Japanese composer and conductor

Shigeru Kan-no (菅野 茂, Kan'no Shigeru) (born May 3, 1959) is a Japanese composer and conductor living in Germany.

==Biography==
Shigeru Kan-no was born in Fukushima, Japan. He now lives as a free-lance composer and conductor in Westerwald, Germany. His repertoire includes over 100 operas and 700 concert pieces. He is also a talented performer, able to play piano, organ, violin, cello, percussion and lyre. As a pianist in the contemporary repertoire, he has played the music of Pierre Boulez, Karlheinz Stockhausen, Helmut Lachenmann, Giacinto Scelsi, Arvo Pärt, Luciano Berio, Sati, Karkoschka, Blume, etc.

He has won dozens of competitions in composition and conducting, and sixteen bursaries. His conducting experience includes various orchestras and chamber groups, choirs, ensembles for new music, Posaunenchöre (German brass band; literally "trombone choir"), operas and singing concerts, etc. A frequent advisor and teacher to other musicians, he has also served as a jurist for international competitions in composition and singing.

The music of Shigeru Kan-no is restrained, and at the same time, strong and colourful. He composes in every form of classical music and uses many musical techniques: tonal, atonal, chance, noise, pentatonic, hexatonic, serial, micro tone, free-form, electronic, minimal, no repetition, counterpoint, harmony, folk music, jazz, concrete, voluntary, etc. He favours long-form works for large orchestra, and his style shows the influence of Richard Wagner, Gustav Mahler, Arnold Schoenberg, Havergal Brian, Olivier Messiaen, John Cage, Karlheinz Stockhausen, LaMonte Young, etc.

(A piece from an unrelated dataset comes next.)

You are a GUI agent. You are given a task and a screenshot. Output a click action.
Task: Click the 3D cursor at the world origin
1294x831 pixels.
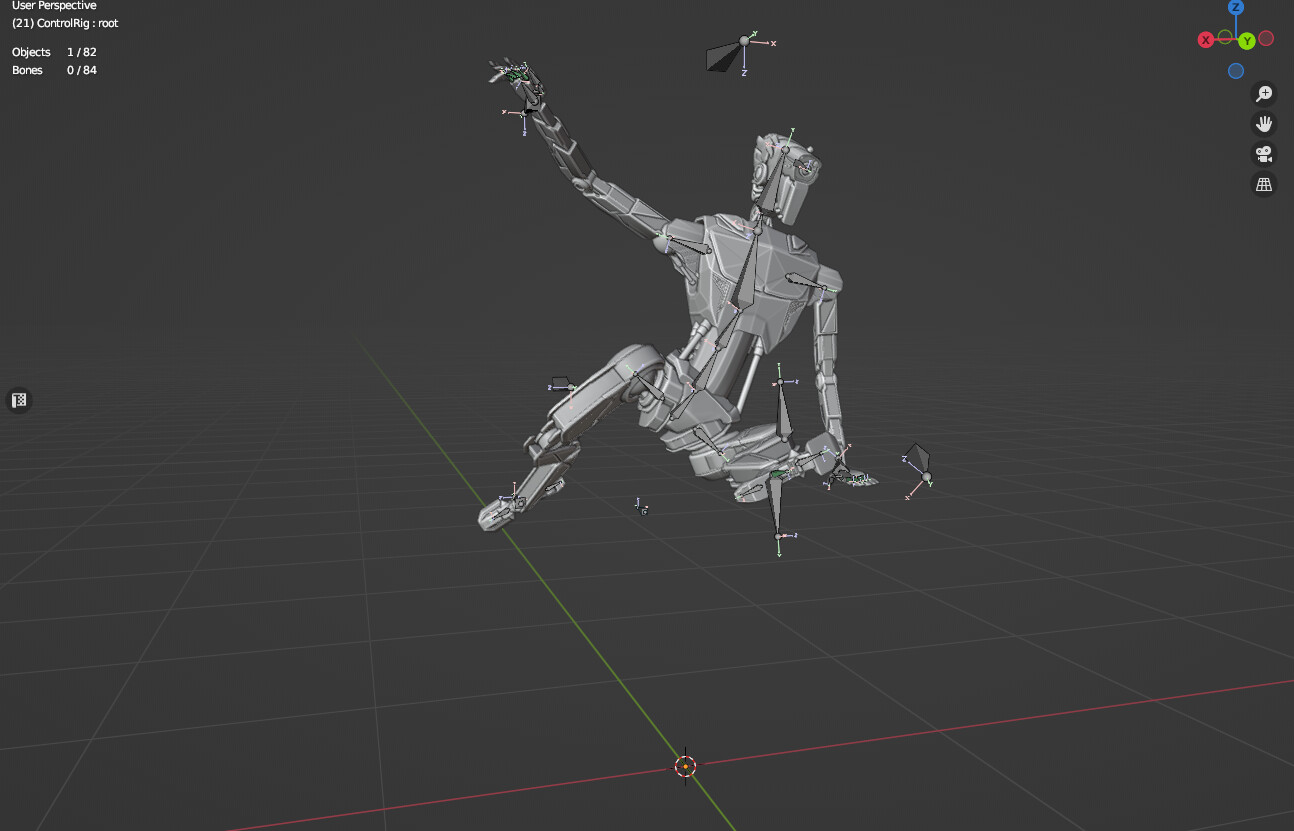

He studied singing, piano and musical theory in Fukushima with Takeo Endo, Kazutsugu Saito, Chieko Saito and Kunio Suda. In Tokyo, he studied theory with Hideo Arashino, composition with Takehito Shimazu and Akira Nishimura, piano with Yuko Ozaki and Masako Hoshide, and conducting with Kikuo Matsumoto and Kazuhiko Sakamoto. In Vienna, he studied with Karl Österreicher and Leonard Bernstein. In Stuttgart, he studied composition with Helmut Lachenmann, electronic music with Erhard Karkoschka and orchestration with Milko Kelemen. He studied film music with Cong Su in Ludwigsburg, and in Frankfurt he took composition with Hans Zender and conducting with Hans-Dieter Loesch.

His technique and thinking about contemporary composition has influenced many young German composers: Carsten Hennig, Urlich Reuter, Charlotte Seither, etc. His compositional output is over 402 pieces.